On Thursday, Pennsylvania Gov. Tom Wolf announced new pandemic lockdown rules that will see 12 state casinos shut their doors effective 12:01am on Saturday (12). The state’s one other casino, Rivers Casino Philadelphia, was shut on November 20 under that city’s new ‘Safer at Home’ restrictions.
At present, Rivers Philadelphia is tipped to reopen on January 2, while the other 12 casinos won’t be allowed to welcome customers until 8am on Monday, January 4. The new rules apply not just to casinos but also virtually any venue offering indoor entertainment.
Wolf, who made his announcement from quarantine after himself testing positive for COVID-19, used words such as ‘frustrating’ and ‘painful’ to describe the new lockdown, but the situation was sufficiently “dire” to warrant “further mitigation efforts” after the state recorded around 1k COVID-related deaths in the past week.
The casinos endured a costly three-month shutdown this spring and Penn Live reported that nine casino executives sent Wolf a written plea on Wednesday arguing against a second shutdown, pointing out the “tens of millions” they’d spent installing “every safeguard imaginable” and training staff to “follow and enforce extensive safety protocols.”

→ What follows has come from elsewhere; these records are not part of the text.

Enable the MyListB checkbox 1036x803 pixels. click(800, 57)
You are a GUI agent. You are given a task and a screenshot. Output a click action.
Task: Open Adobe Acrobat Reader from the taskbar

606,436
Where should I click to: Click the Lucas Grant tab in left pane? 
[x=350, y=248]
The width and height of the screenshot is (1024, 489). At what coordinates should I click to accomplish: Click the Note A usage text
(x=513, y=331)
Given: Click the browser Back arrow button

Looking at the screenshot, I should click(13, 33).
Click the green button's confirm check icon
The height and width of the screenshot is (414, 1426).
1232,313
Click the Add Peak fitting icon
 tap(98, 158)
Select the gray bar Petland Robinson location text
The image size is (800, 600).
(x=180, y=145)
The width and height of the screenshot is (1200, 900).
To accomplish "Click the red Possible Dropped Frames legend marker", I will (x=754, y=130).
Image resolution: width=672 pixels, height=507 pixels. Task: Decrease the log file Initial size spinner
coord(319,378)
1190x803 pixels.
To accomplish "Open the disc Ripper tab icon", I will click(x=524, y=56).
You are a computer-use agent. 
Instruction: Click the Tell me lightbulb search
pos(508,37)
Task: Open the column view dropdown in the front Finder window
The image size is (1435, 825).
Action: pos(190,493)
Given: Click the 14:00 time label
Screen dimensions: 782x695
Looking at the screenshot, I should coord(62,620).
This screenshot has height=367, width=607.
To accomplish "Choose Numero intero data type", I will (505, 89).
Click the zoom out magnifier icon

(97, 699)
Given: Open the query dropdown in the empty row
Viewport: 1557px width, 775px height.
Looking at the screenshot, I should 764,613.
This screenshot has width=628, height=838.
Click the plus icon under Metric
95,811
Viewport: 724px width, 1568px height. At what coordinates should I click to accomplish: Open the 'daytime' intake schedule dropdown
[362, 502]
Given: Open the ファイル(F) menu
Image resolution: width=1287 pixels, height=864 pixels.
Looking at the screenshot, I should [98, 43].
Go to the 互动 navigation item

The execs also objected to Wolf’s timing, saying that “logistically, it is not feasible” to wrap up operations on just a few days’ notice. The casinos cited the time and effort required to secure thousands of slot machines and “move substantial sums of cash off-premises.”
One month ago, Pennsylvania casinos were celebrating their success in protecting staff from COVID, reporting a positive case rate that was nearly 2/3 lower than Nevada’s. But their pleas fell on deaf ears, leading to Wolf’s Thursday announcement.
Pennsylvania at least has online sports betting/casino options to offset the loss of their retail operations, a perk that Maryland’s casinos do not yet enjoy. That truly sucks, because the casinos learned this week that their current 50% capacity was being further reduced to 25%.
The casinos are not expected to be able to go back to 50% capacity until at least January 17, and that reprieve will come only if there’s some dramatic deviation from the current trend. The state has seen its COVID infection rate triple since November 1 while hospitalization cases hit a record 1,715 on Wednesday.
Maryland casino gaming revenue fell 8.6% from October to November, ending a streak of sequential growth that started once the casinos were allowed to reopen this summer after their spring shutdown. Did someone say something about a vaccine?